*** Block opens ***
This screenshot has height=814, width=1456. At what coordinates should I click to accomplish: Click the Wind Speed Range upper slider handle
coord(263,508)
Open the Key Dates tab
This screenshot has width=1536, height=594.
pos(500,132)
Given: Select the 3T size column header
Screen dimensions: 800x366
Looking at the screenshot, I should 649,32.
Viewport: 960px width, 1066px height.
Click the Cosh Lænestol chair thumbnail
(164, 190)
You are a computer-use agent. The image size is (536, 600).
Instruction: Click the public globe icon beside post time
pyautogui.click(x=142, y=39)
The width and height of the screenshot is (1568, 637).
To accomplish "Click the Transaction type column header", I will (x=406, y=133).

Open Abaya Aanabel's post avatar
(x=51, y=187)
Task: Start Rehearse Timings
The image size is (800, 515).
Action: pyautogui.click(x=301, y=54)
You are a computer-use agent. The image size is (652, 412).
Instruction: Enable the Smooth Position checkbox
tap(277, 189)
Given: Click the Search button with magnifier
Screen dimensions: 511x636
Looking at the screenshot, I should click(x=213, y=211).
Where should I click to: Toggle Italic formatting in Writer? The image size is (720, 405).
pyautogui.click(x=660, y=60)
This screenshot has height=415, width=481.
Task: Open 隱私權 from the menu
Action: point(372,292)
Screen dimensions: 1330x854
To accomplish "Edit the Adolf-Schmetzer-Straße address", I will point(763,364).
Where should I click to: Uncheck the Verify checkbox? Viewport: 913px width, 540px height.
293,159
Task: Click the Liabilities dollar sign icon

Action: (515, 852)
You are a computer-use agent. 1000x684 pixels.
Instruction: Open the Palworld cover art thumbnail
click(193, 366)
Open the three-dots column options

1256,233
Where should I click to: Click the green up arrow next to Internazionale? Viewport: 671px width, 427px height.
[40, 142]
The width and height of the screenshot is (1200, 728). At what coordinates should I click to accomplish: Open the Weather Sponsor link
*** Block closes ***
| WHAT YOU HAVE TO DO |
Transcribe the records from their first line. Stop after the line with "Screen dimensions: 1330x854", including it.

| TASK ANSWER |
This screenshot has height=814, width=1456. At what coordinates should I click to accomplish: Click the Wind Speed Range upper slider handle
coord(263,508)
Open the Key Dates tab
This screenshot has width=1536, height=594.
pos(500,132)
Given: Select the 3T size column header
Screen dimensions: 800x366
Looking at the screenshot, I should 649,32.
Viewport: 960px width, 1066px height.
Click the Cosh Lænestol chair thumbnail
(164, 190)
You are a computer-use agent. The image size is (536, 600).
Instruction: Click the public globe icon beside post time
pyautogui.click(x=142, y=39)
The width and height of the screenshot is (1568, 637).
To accomplish "Click the Transaction type column header", I will (x=406, y=133).

Open Abaya Aanabel's post avatar
(x=51, y=187)
Task: Start Rehearse Timings
The image size is (800, 515).
Action: pyautogui.click(x=301, y=54)
You are a computer-use agent. The image size is (652, 412).
Instruction: Enable the Smooth Position checkbox
tap(277, 189)
Given: Click the Search button with magnifier
Screen dimensions: 511x636
Looking at the screenshot, I should click(x=213, y=211).
Where should I click to: Toggle Italic formatting in Writer? The image size is (720, 405).
pyautogui.click(x=660, y=60)
This screenshot has height=415, width=481.
Task: Open 隱私權 from the menu
Action: point(372,292)
Screen dimensions: 1330x854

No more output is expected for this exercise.